Seventy-nine companies in the S&P 500 have reported quarter-to-date with 77% reporting earnings above expectations, 20% below expectations, and 3% in-line. Due to relative upbeat earnings reports last week, the current consensus expectations for the S&P 500 Index has flipped from a –0.4% expectation last week to a current expectation of +1.0% earnings growth year-over-year. The expectation for revenue growth has increased from +3.3% to +3.4%.
The 10 largest companies in the S&P 500 Index comprise almost 23% of the Index, so their earnings impact can be significant. Three companies (Microsoft, JP Morgan, and Johnson & Johnson) have already reported. Four more of the top 10 report this week (Amazon, Facebook, Alphabet and Visa).
On the horizon, July will close with a two-day meeting of the Federal Open Market Committee to discuss its assessment of current economic conditions and vote on whether to reduce its short term interest rate target. The current market probabilities are for a reduction of 0.25% which would bring the target range for the Fed Funds Rate to 2.00% to 2.25%.
Disclosure: We own Microsoft and Johnson & Johnson in the NovaPoint Dividend Growth Strategy.
Financial Market Update
Dissecting Headlines: The Volatility Index (VIX)
Investor sentiment of the stock market can swing back-and-forth between fear and greed. One way to measure this level of fear versus greed is through the Volatility Index, or VIX. This is a measure of investor expectations of market volatility over the next 30-days. The VIX was created by the Chicago Board Options Exchange (CBOE) and is derived from prices of S&P 500 Index options.

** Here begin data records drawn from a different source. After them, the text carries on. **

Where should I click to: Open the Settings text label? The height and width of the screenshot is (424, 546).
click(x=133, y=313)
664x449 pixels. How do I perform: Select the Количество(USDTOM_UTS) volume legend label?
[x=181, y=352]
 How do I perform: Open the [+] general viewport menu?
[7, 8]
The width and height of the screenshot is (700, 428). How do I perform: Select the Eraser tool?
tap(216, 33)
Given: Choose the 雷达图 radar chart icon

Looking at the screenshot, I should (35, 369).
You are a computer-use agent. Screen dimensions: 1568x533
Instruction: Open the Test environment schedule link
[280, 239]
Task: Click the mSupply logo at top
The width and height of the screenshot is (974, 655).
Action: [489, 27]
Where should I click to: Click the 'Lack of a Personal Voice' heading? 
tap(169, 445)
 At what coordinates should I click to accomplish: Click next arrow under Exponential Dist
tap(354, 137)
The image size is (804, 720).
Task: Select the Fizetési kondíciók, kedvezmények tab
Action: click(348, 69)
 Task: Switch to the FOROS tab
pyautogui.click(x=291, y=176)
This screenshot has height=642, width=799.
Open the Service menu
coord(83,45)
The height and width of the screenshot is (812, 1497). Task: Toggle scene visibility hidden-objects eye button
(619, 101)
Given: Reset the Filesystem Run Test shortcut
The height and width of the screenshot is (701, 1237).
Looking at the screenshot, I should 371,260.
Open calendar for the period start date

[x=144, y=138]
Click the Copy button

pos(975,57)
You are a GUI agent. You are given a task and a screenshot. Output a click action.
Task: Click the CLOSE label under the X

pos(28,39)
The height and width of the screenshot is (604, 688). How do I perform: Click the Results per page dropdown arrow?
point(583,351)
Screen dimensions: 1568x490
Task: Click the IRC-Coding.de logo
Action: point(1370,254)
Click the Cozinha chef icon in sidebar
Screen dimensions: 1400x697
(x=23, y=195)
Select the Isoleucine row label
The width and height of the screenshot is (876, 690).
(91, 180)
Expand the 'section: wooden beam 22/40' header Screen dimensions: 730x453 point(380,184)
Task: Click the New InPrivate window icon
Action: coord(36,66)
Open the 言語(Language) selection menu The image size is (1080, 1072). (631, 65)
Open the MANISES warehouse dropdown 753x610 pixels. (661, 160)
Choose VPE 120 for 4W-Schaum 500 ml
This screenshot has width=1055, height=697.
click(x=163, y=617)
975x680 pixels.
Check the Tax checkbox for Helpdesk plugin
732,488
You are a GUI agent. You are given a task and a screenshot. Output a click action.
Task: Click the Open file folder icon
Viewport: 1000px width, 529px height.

The VIX is sometimes referred to as the Fear Gauge because when it rises it reflects rising fear, or pessimism, on the direction of the market. During the May 2019 6.4% market decline, the VIX began the month at 14.80, peaked at 20.55 on May 13th and ended the month at 18.71. During June’s 7.0% market increase, the VIX peaked at 18.86 on June 3rd and then declined to 15.08 by month end. The indicator can often be a contrarian signal, meaning that it is advantageous to buy when fear is high and sell when optimism reigns.
Over the past 10-years, the VIX has averaged 17.26, with a low of 9.14 and a high of 48.00. The VIX is currently at 14.45. Take a look at week’s end and see if market sentiment has become more optimistic (VIX declines) or more pessimistic (VIX advances).